EXERCISE A.
In the court excerpt on competitive injury, how does the Ninth Circuit define competitors under the Lanham Act?
EXERCISE B.
Format the records in the stretch from the line containing "Uncheck the All (60) checkbox" through the end of the records as a two-column CSV with the columns request and answer, one row per record. Put each field in double quotes and replace any line breaks with spaces.

DOCUMENT SEGMENT.

★ ★ ★ ★ ★

Greene, 2012 WL 4442749, at *11.

Selecting particular language from any of those cases cited in Greene above, or from any of the cases cited by the parties, can easily result in a sense that either Plaintiffs or Nautilus are “right” on the law concerning potential competitors. For example, some cases contain language that seems clearly limited to those already competing in some way. See, e.g., FLFMC, LLC, 2012 WL 1337557, at *4 (a competitive injury “has been generally defined as ‘[a] wrongful economic loss at the hands of a commercial rival”); RB Rubber Prods., Inc., 2012 WL 4068557, at *9 (surveying post-AIA decisions and concluding that “competitive injury exists where the parties are in competition in the relevant market and the alleged false marking harms the plaintiff’s ability to compete”). The RB Rubber Prods. Court also noted that courts have drawn analogies to the Lanham Act, which creates a rebuttable presumption of competitive injury where the parties are competitors and the alleged conduct has the tendency to confuse consumers. Id. at *9;[12] see also Ira Green, Inc. v. J.L. Darling Corp., 2011 WL 6218146, at *4 (W.D. Wash. Dec. 5, 2011) (applying, in false marking context, Ninth Circuit’s definition of competitors under the Lanham Act as those who “vie for the same dollars from the same consumer group”) (citation omitted).

Other cases contain language that at least does not exclude potential competitors. See, e.g., Rogers, 2012 WL 1443905, at *4 (competitive injury requirement is satisfied if plaintiff suffers a “business loss” caused by a forbidden competitive means, “i.e., the false patent marking”). In at least two cases, moreover, district courts employed reasoning suggesting that a plaintiff could suffer a competitive injury by being prevented from entering a market. Specifically, in both Greene and Kids II, the party asserting the false marking claim was actually selling a product that was a competing product. In both cases, the courts determined that because the party seeking relief had not shown “it was actually deterred from competing in the market by an injury caused by allegedly false patent markings, ” no competitive injury had been shown. Greene, 2012 WL 4442749, at *13-14; Kids II, 2011 WL 6409665, at *9-10. Put differently, because the plaintiff actually entered the marketplace and sold competitive products, they had not shown that they were prevented from entering the relevant market and not shown a competitive injury. Plaintiffs point to those decisions as supporting their claims because, while Plaintiffs are not yet competing with Nautilus, they have alleged that they were prevented from doing so because of Nautilus’s actions in claiming patent protection for machines via their labels where there was no such protection. That is, Plaintiffs contend they were unable to enter the marketplace and thus that their situation is the converse of the plaintiffs’ situation in Greene and Kids II.

★ ★ ★ ★ ★

RECORDED DATA.
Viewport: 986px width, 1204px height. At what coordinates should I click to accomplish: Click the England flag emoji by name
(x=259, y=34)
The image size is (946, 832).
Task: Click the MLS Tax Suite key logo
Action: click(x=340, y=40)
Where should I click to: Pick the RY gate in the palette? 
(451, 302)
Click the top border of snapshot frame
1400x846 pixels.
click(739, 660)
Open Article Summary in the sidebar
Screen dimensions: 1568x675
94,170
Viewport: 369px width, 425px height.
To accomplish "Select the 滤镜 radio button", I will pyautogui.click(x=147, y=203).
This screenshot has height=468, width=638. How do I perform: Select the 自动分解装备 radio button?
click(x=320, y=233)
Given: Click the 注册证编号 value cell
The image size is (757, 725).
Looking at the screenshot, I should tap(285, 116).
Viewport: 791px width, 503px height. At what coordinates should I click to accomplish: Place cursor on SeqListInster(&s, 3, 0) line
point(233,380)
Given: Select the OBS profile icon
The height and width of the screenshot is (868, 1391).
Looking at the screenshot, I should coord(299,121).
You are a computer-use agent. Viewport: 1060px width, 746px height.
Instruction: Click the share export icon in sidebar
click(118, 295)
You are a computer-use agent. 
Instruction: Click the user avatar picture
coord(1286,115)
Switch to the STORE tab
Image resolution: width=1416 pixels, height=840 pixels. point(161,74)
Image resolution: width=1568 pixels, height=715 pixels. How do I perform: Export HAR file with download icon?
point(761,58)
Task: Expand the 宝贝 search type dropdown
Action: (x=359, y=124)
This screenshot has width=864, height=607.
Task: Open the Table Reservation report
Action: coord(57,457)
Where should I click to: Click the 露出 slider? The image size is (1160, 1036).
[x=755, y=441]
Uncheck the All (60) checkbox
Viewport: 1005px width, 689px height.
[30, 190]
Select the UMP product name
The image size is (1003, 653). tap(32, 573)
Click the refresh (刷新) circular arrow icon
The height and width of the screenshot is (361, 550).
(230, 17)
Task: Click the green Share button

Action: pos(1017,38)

★ ★ ★ ★ ★

TASK RESPONSE A.
As those who "vie for the same dollars from the same consumer group."

TASK RESPONSE B.
request,answer
"Uncheck the All (60) checkbox Viewport: 1005px width, 689px height.","[30, 190]"
"Select the UMP product name","The image size is (1003, 653). tap(32, 573)"
"Click the refresh (刷新) circular arrow icon The height and width of the screenshot is (361, 550).","(230, 17)"
"Task: Click the green Share button","Action: pos(1017,38)"